■ Source passage:
■ ■ ■ ■ ■ ■ ■

My question is, while I’m not shocked that a bank like Chase is going to keep that over me always, technically isn’t that illegal? I thought that they aren’t allowed to refer to that once I have went thru the 7.5 year period of it coming off my credit report. Thanks for any help on the matter. \u2014 Mack
Dear Mack,
You should feel proud that you have been able to restore your credit standing following some tough times a number of years back. Yet it looks like you have recently been presented with a reminder of how the past you thought was gone can still rear its head.
By now, it’s common knowledge that negative but accurate information must eventually be purged from credit reports. That may have led you to believe that once your Chase charge-off had been removed from your credit report, it would no longer hurt your ability to obtain new credit. But you found out otherwise.
Answering your question, Chase’s denial of credit to you for the reason stated is legal and is based on the same kind of common sense that any of us might employ if we were in a lender’s shoes. It’s the kind of sense that says one should think twice before extending new credit to someone who defaulted on a debt in the past.
This is what Chase has done by denying you credit based on an old charge-off you had with them. And while the Fair Credit Reporting Act establishes the length of time information can appear on a credit report, neither it nor any other law prevents a lender from denying a credit application because the applicant defaulted on a past debt. It’s not on your credit report anymore, but it is in their internal files.

■ ■ ■ ■ ■ ■ ■

■ Given information:
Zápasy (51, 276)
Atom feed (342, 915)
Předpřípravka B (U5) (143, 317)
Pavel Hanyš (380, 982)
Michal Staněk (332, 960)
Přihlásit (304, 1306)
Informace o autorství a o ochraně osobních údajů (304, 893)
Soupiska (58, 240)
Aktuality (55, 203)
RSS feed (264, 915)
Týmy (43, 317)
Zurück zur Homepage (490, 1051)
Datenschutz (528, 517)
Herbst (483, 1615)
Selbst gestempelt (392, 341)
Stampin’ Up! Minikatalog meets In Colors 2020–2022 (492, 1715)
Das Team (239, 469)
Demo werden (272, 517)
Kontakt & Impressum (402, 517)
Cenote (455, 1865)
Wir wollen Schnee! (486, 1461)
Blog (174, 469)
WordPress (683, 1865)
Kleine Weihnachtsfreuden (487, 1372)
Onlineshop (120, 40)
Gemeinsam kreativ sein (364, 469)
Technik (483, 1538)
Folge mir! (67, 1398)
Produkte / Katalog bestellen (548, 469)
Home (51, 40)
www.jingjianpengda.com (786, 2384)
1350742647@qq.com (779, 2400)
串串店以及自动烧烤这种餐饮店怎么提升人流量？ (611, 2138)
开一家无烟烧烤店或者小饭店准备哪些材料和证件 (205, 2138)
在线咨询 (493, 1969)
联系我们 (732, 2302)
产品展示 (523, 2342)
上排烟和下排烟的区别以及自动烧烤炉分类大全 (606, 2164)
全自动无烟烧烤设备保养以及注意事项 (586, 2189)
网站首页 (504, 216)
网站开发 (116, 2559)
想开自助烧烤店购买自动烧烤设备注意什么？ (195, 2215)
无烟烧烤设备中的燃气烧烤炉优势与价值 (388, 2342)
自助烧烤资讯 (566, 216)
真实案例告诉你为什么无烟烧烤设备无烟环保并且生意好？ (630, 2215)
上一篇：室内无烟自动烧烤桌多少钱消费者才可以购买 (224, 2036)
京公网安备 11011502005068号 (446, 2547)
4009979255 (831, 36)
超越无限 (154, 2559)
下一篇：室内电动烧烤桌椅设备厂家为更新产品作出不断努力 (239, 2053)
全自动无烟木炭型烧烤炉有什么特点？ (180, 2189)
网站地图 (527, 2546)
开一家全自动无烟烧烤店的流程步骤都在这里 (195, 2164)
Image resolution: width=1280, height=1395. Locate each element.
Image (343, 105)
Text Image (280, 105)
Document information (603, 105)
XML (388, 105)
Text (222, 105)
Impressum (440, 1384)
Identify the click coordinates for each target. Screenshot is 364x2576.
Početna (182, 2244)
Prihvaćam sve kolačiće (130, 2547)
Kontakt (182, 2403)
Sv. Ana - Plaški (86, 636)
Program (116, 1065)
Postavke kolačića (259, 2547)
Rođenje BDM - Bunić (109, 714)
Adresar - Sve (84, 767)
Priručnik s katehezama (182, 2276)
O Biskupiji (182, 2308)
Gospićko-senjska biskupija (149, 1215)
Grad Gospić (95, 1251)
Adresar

■ ■ ■ ■ ■ ■ ■

■ Problem requirements: According to the credit advice column above, which law sets how long information can appear on a credit report?

■ Task response: The Fair Credit Reporting Act.